#### WHAT YOU NEED TO DO
Write a continuation of the passage on how list phrases like "and/or" are read in claims, picking up after its final sentence.

In the descriptions above and in the claims, phrases such as “at least one of” or “one or more of” may occur followed by a conjunctive list of elements or features. The term “and/or” may also occur in a list of two or more elements or features. Unless otherwise implicitly or explicitly contradicted by the context in which it used, such a phrase is intended to mean any of the listed elements or features individually or any of the recited elements or features in combination with any of the other recited elements or features. For example, the phrases “at least one of A and B;” “one or more of A and B;” and “A and/or B” are each intended to mean “A alone, B alone, or A and B together.” A similar interpretation is also intended for lists including three or more items.
For example, the phrases “at least one of A, B, and C;” “one or more of A, B, and C;” and “A, B, and/or C” are each intended to mean “A alone, B alone, C alone, A and B together, A and C together, B and C together, or A and B and C together.” Use of the term “based on,” above and in the claims is intended to mean, “based at least in part on,” such that an unrecited feature or element is also permissible.

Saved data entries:
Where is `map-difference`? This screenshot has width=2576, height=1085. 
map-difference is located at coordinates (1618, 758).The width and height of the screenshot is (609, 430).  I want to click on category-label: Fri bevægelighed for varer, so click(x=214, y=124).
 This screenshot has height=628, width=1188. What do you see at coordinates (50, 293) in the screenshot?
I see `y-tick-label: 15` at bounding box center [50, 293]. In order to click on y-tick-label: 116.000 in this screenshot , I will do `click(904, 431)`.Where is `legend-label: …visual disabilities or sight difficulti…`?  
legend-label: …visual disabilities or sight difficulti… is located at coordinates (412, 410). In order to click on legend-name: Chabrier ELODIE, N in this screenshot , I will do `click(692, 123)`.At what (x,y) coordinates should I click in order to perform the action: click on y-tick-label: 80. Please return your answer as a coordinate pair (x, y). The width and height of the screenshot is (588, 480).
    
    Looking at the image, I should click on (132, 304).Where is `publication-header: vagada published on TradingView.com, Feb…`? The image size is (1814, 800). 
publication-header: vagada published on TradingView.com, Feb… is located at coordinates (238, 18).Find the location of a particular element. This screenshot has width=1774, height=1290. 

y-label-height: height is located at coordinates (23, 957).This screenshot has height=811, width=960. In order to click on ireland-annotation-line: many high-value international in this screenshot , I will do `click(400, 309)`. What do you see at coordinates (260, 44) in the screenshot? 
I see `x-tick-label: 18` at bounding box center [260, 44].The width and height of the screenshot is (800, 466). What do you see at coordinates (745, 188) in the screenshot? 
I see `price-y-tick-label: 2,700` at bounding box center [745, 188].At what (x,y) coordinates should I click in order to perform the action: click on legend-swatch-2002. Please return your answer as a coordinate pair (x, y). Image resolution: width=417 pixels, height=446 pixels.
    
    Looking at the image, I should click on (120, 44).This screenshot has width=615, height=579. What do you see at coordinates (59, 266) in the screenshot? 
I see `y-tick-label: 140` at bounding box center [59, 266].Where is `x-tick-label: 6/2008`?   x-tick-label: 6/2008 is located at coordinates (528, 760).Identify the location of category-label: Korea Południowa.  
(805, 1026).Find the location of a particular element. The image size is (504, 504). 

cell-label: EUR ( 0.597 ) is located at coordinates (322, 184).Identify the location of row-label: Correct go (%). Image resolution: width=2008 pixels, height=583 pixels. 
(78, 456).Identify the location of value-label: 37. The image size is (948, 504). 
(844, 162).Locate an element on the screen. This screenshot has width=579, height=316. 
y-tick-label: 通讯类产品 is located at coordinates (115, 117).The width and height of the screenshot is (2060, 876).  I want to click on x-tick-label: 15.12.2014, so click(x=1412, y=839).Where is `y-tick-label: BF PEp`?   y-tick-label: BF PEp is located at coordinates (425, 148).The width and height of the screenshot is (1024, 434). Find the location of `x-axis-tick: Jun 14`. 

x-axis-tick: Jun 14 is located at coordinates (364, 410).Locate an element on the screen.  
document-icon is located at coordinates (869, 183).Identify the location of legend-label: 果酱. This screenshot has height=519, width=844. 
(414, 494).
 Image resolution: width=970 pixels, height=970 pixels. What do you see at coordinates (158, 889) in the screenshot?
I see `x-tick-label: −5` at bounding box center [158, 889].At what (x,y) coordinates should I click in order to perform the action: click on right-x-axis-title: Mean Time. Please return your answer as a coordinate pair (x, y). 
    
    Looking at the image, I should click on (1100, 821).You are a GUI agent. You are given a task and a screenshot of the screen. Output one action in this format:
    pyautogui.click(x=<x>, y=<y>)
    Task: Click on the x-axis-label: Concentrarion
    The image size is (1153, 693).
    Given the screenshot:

#### FINAL ANSWER
The subject matter described herein can be embodied in systems, apparatus, methods, and/or articles depending on the desired configuration. The implementations set forth in the foregoing description do not represent all implementations consistent with the subject matter described herein. Instead, they are merely some examples consistent with aspects related to the described subject matter. Although a few variations have been described in detail above, other modifications or additions are possible. In particular, further features and/or variations can be provided in addition to those set forth herein. For example, the implementations described above can be directed to various combinations and subcombinations of the disclosed features and/or combinations and subcombinations of several further features disclosed above. In addition, the logic flows depicted in the accompanying figures and/or described herein do not necessarily require the particular order shown, or sequential order, to achieve desirable results. Other implementations may be within the scope of the following claims.